Trial By Media- After watching the excellent Disclosure, I looked up Yance Ford to see what he had been up to lately and I saw he directed an episode of this Netflix series. I skipped the 5th episode, but watched the others. It's a semi interesting look on how media affects and reacts to crimes. The first episode, about a man who murdered his friend who embarrassed him on the Jenny Jones show was probably the most interesting because I remembered it happening. 


Unsolved Mysteries - It took longer than I expected, but I finally dove into the Unsolved Mysteries reboot and I have ~thoughts~ that I'll break down ep by ep.

Mystery on the Rooftop - This has to be a murder, right? I don't think I buy the suicide story. His friend/business partner likely had something to do with it.

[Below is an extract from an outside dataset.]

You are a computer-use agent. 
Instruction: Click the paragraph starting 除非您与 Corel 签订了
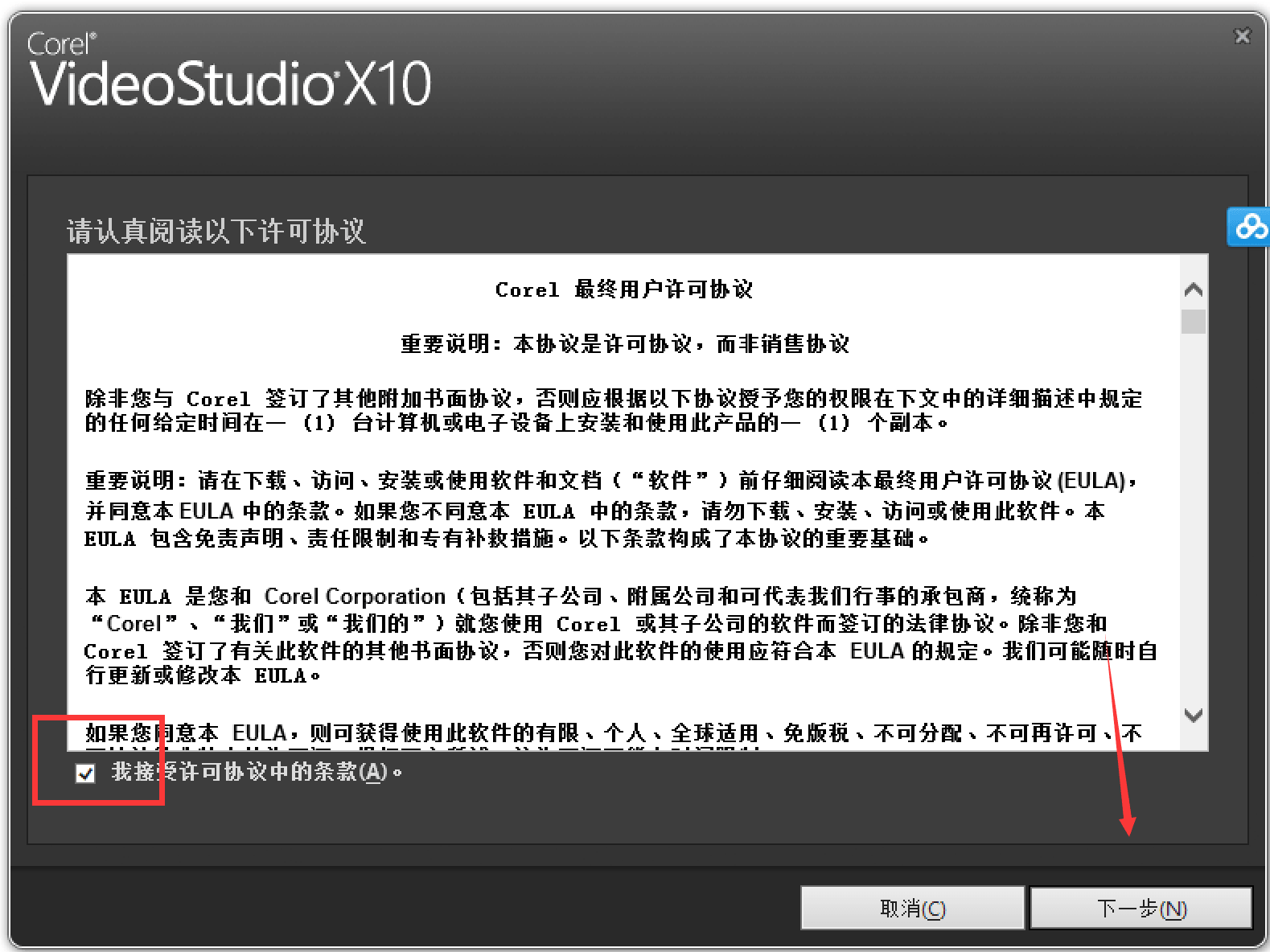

13 Minutes - That husband was shady AF. He probably did it.

House of Terror - I bet this guy is still alive and it going to be found one day. It was such an awful crime.

No Ride Home - This episode has nowhere near as much information as it deserved. There are so many unanswered questions and of all the cases, this one contains the shittiest police work. I feel terrible for his family, and fuck his friends for leaving him at that party. 

Berkshires UFO - I believe these people, but I just found this episode the least engaging of all of them. It was hard to pay attention

Missing Witness - This is another infuriating one because there's very clearly a murderer walking free and raising/brainwashing the son of one of her murder victims. I hope they find a way to put this woman away one day, and not because she murders someone yet again. 


Don't F*** With Cats - This is going to sound stupid, but I avoided this for the longest time because I thought it was going to be the equivalent of an internet profile that says "I like animals better than people!" and would hyper focus on cute kittens and not the big picture. It's a stupid assumption, but one I had, and I was very wrong. This three part docuseries on Netflix about a bunch of internet sleuths who initially tried to find the identity of a guy who posted a video of himself online killing kittens, until it escalated up to him killing an actual human. It's pretty bonkers and also contains the most infuriating portrayal of a parent making excuses for her child's behavior that I've ever seen. I can't say I've ever heard of "rule zero" of the internet being "don't fuck with cats" but I'm glad I watched this.